Schriftliche Aufgabe ->
Gib aus dem Textauszug über Goethes Mailied den Abschnitt von „Goethe konnte es“ bis einschließlich „geht es Euch?“ unverändert zurück.

Goethe konnte es einfach: Naturwahrnehmungen in gefühlige Worte fassen. Dieses Mailied erzählt von der Wonne der Natur und der Liebe:
Der Mai ist der Monat der Lust und der Liebe, des Überschwangs und der natürlichen Pracht aller Dinge. Er ehrt und huldigt der Fülle. Breithüftige Mamas mit stolzen Busen und dicken Baby-Bäuchen eingeschlossen. Goethe liebte die Frauen, und ich denke mir, dass er fülliger weiblicher Pracht nicht abgeneigt war. Zur Zeit, als er dieses Gedicht schrieb, nämlich als 22-jähriger Jura-Student in Strasbourg, hatte er eine Liebesbeziehung zur Pfarrerstochter Friedrike Brion in Sesenheim, einem Dorf, das nicht weit von Strasbourg im schönen Elsass liegt. Jedenfalls kommt mir beim Lesen dieses Gedichtes immer eine satte, wonnig weiche Frau in den Sinn … wie geht es Euch?

Erfasste Daten ->
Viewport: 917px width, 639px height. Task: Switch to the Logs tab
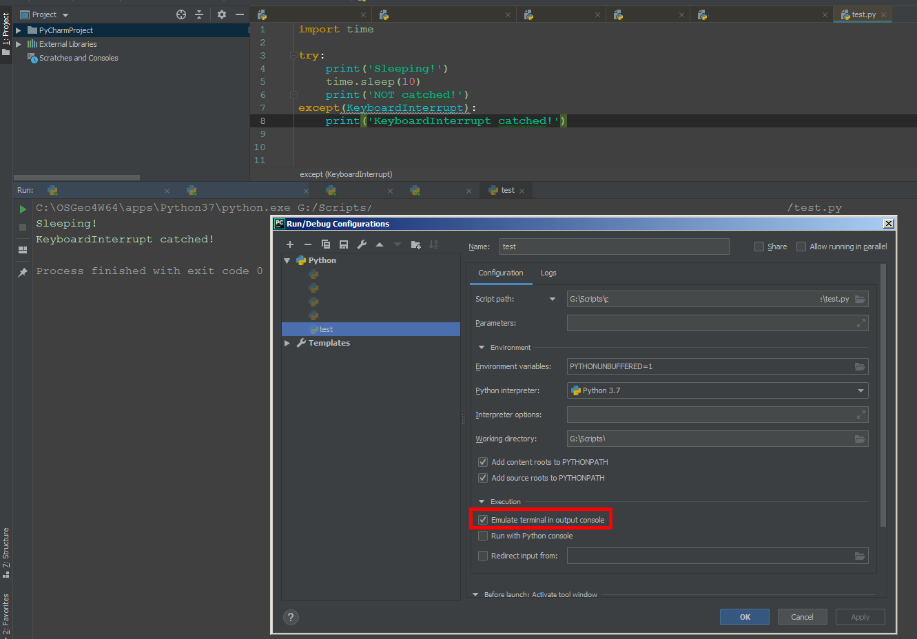548,273
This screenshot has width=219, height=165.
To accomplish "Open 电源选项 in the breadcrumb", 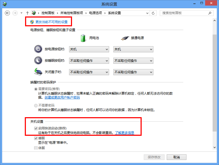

Antwort zur Aufgabe ->
Goethe konnte es einfach: Naturwahrnehmungen in gefühlige Worte fassen. Dieses Mailied erzählt von der Wonne der Natur und der Liebe:
Der Mai ist der Monat der Lust und der Liebe, des Überschwangs und der natürlichen Pracht aller Dinge. Er ehrt und huldigt der Fülle. Breithüftige Mamas mit stolzen Busen und dicken Baby-Bäuchen eingeschlossen. Goethe liebte die Frauen, und ich denke mir, dass er fülliger weiblicher Pracht nicht abgeneigt war. Zur Zeit, als er dieses Gedicht schrieb, nämlich als 22-jähriger Jura-Student in Strasbourg, hatte er eine Liebesbeziehung zur Pfarrerstochter Friedrike Brion in Sesenheim, einem Dorf, das nicht weit von Strasbourg im schönen Elsass liegt. Jedenfalls kommt mir beim Lesen dieses Gedichtes immer eine satte, wonnig weiche Frau in den Sinn … wie geht es Euch?